The successful dispersal westward into Europe would not have come until much later, around 40,000 years ago. And scientists think that our species didn’t trek eastward until around 60,000 years ago, an idea based on some genetic estimates as well as on the similarities between stone tools in South Africa dated to 60,000 years ago and some in South Asia from 36,000 to 30,000 years ago.
Paleoanthropologists have looked to the karst caves in southern China that are full of fossils, but it has been hard to pin down a date on the specimens gathered — or even to tell which hominid species the fossils belong to.
Fuyan Cave in Hunan province, where these teeth were found, has an ideal mix of features that allowed scientists to pin down the fossils’ age. (Teeth often are the best-preserved remains in an acidic environment like a karst cave because enamel is the hardest tissue in the human body, and dentin, while not quite as hard, is still harder than bone.)
For such fossils, understanding their context — where they were located, how deep they were buried — is vital because each layer of rock represents a different epoch in time. The deeper the objects were found, the older they are. So if those layers are disturbed in any way, it becomes very difficult for excavators to tell the true age of those fossils.
Luckily, in Fuyan Cave, a layer of flowstone had grown over the layer that held the human teeth, sealing them in and preventing them from being disturbed. Over the flowstone grew a stalagmite, which was dated to at least 80,100 years old — which means all the material below it, teeth included, must be older.
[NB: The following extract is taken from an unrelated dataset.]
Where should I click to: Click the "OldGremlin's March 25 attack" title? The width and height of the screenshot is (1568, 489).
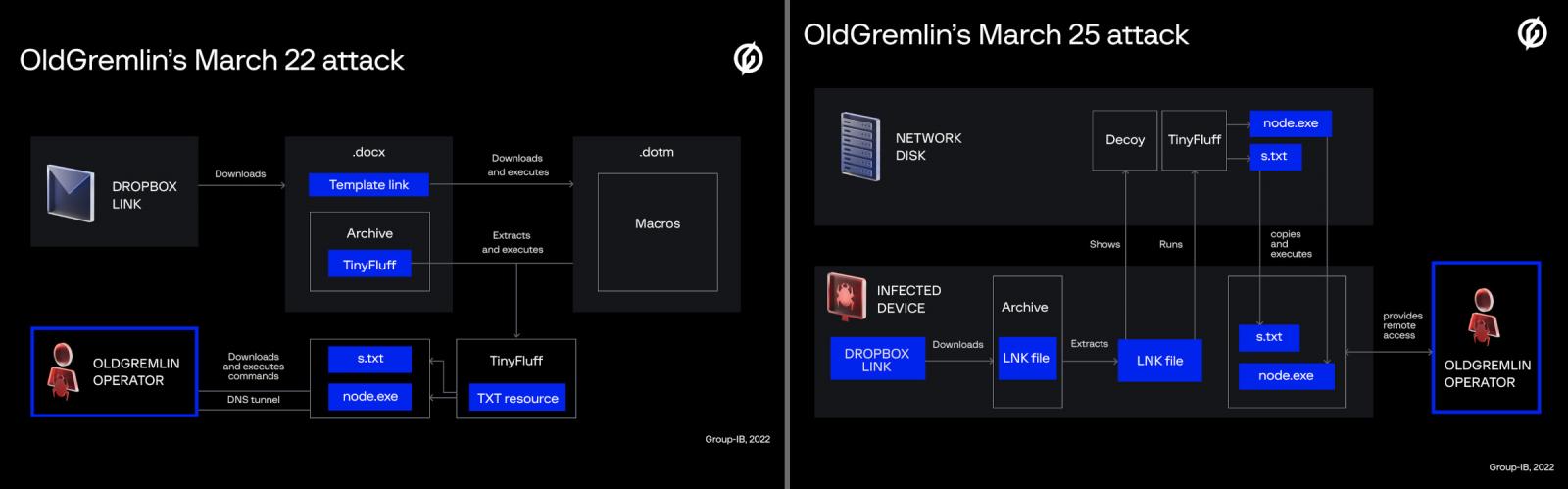995,35
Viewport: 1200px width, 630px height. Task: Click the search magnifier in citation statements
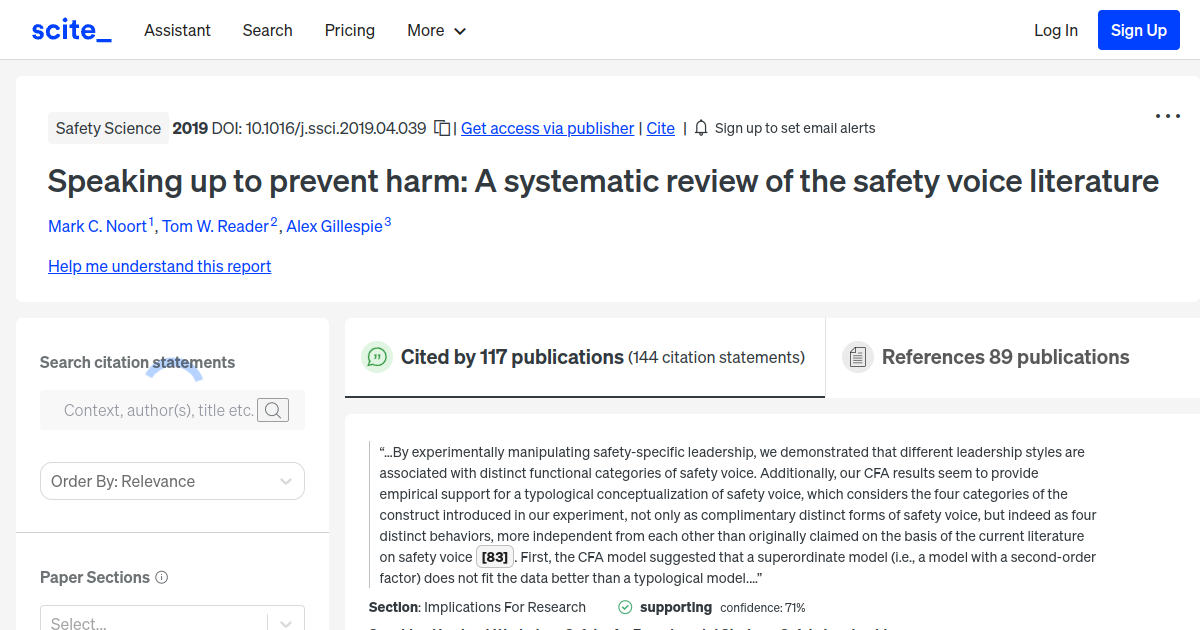pyautogui.click(x=272, y=410)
Beneath the flowstone, the scientists also found mammalian fossils from 38 species as well as five extinct large mammals, including Stegodon orientalis (a relative of mammoths and elephants) and Ailuropoda baconi (an ancestor of the giant panda). These animals must have come from a period of time known as the Upper Pleistocene, about 125,000 to 10,000 years ago.
Together, the stalagmite and the mammalian fossils allowed researchers to put an upper limit on the age of the human teeth. Their owners must have lived sometime between 80,000 and 120,000 years ago.
Taken together, these teeth look remarkably like those of contemporary humans; they’re smaller and smoother than those of earlier human species, such as Homo erectus.
“The fact that the teeth resemble those of Upper Pleistocene Europeans and modern humans implies that the population they came from were immigrants and not the outcome of local evolution from H. erectus,” Dennell wrote in a commentary on the study. “To place these finds in their continental context, the Fuyan teeth indicate that modern humans were present in southern China 30,000 to 60,000 years earlier than in the eastern Mediterranean and Europe.”
That’s a pretty big difference between the two populations, and it could hint that our relatives the Neanderthals could have been the reason that Homo sapiens failed to break into the continent on their apparent first try. Before this, many thought that modern humans fairly quickly led to the demise of Neanderthals as they moved through Europe; but perhaps Neanderthals were a bigger block than previously believed.
“We should not rule out the possibility that H. neanderthalensis was for a long time an additional barrier for modern humans’ expansion, who could only settle in Europe when Neanderthal populations started to fade,” the study authors wrote.
There could be other explanations for the delay in getting to Europe, others said.
“The predominantly colder winter conditions of the enormous landmass between Europe and northern China may better explain the earlier colonization of southern zones,” Dennell wrote.
Either way, it opens up a lot of questions about whether, and how, this migration into southern China relates to the human population today,” Martinón-Torres said. Did these humans die out before being replaced with a later migration? Did they somehow mix with other African homo sapiens who later spread to other continents?
“We really have a lot of new questions about the origin of current populations. ... I think it’s an exciting period, in that sense,” she said.